● EXTRAIT DU TEXTE
+===+

A Milan, les ministres de la santé négocient cet après-midi pour "mettre en place des mécanismes de régulation européenne, notamment sur le rapatriement en Europe des soignants" qui pourraient être touchées par le virus, a expliqué à ActuSoins le directeur général de la Santé, le Professeur Benoît Vallet, à l'occasion d'un colloque de l'EPRUS (Etablissement de préparation et de réponse aux urgences sanitaires) qui se tenait ce 22 septembre au ministère des Affaires sociales et de la Santé.

Un système de régulation européen pourrait également "encourager l'effort des pays les plus éloignés. Ils seraient ainsi assurés que leurs ressortissants et soignants pourront être évacués en Europe pour y être soignés si nécessaire", ajoute-t-il.

Ces discussions se tiennent à Milan alors qu'un missionnaire espagnol de 69 ans contaminé par le virus, a été rapatrié ce matin. Ce directeur d’un hôpital dans la ville serra-léonaise de Lunsar, a été hospitalisé à Madrid "dans un état grave".

L'infirmière française reçoit un médicament expérimental, le TKM

Concernant l'infirmière française de MSF, rapatriée la semaine dernière, elle reçoit un traitement expérimental, "un ARN interférent, le TKM-Ebola, de la société canadienne Tekmira" qui cible l’ARN viral  indispensable à la réplication du virus, a confirmé le Pr Vallet.

Les soignants américains rapatriés, il y a quelques semaines avaient été traités avec le ZMapp, un cocktail de trois anticorps monoclonaux mais les stocks de ce produit sont épuisés.

La deuxième éventualité, selon le Pr Vallet, est l’antiviral T-705 encore appelé favipiravir, homologué en mars dernier au Japon en tant qu’antiviral contre la grippe saisonnière.

En Guinée, un hôpital français d'une cinquantaine de lits 

Plusieurs experts et soignants  ont déjà effectué des missions en Guinée. Revenu, il y a quelques jours de Guinée, le Dr Sissoko, envoyé par l'EPRUS raconte : "trois missions ont été envoyées en Guinée pour mettre en place la filière épidémiologique. Une dernière mission comprenant cinq réservistes de l'EPRUS est en cours. Quatre personnes chargées d'aider l'hôpital Donka à Conakry sont revenues. Elles aidaient l'hôpital à mettre en place une filière d'orientation des patients, une gestion des stocks et un numéro d'appel d'urgence et de régulation,  le 115".

+===+

● DONNÉES FOURNIES
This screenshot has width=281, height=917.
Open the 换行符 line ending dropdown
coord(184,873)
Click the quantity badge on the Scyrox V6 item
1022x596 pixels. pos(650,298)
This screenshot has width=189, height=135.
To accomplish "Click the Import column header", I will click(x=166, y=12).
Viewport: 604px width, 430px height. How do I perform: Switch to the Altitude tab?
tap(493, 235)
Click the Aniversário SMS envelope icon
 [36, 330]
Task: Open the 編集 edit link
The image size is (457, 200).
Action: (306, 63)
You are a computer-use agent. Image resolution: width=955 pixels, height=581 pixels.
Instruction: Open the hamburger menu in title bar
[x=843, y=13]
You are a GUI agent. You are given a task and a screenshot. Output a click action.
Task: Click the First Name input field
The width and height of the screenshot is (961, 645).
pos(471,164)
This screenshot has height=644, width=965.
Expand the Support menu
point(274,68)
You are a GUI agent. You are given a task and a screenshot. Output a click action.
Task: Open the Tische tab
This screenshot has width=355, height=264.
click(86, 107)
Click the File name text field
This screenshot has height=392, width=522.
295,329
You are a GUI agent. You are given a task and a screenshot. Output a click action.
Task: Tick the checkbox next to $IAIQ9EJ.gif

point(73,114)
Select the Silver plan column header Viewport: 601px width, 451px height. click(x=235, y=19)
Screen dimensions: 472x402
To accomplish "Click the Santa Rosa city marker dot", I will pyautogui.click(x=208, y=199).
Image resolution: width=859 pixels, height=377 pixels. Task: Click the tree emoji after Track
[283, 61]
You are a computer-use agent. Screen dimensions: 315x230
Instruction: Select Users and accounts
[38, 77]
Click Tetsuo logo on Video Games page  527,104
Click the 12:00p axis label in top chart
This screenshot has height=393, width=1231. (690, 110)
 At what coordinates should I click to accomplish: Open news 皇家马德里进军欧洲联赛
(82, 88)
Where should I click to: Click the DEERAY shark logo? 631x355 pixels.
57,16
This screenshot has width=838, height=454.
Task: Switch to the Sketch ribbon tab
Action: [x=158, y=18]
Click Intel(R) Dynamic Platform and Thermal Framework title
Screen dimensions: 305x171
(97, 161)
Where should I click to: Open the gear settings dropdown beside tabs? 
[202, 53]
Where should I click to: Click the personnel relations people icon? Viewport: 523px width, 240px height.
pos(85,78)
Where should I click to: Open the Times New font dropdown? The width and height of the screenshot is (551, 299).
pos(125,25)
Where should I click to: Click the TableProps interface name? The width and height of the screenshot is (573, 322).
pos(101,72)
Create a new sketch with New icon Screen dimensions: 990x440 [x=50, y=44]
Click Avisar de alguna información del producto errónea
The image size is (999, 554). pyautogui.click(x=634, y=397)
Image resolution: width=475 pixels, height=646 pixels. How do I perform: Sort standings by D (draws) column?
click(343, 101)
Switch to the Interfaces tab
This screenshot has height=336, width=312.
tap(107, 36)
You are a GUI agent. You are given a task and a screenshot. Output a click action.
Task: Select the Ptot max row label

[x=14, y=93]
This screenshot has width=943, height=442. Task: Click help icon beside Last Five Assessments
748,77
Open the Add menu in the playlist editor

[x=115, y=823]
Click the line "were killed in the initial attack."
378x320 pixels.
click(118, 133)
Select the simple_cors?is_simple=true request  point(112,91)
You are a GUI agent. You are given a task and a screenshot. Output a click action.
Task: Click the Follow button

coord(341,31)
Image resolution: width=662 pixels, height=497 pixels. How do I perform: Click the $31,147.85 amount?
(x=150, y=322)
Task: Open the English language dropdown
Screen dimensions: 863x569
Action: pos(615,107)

+===+

● OBJECTIF VISÉ
Selon l'extrait du texte, pourquoi un système de régulation européen pourrait-il encourager l'effort des pays les plus éloignés ? Répondez en une à trois phrases.

● CORRIGÉ
D'après le Pr Benoît Vallet, ces pays seraient ainsi assurés que leurs ressortissants et leurs soignants pourront être évacués en Europe pour y être soignés si nécessaire.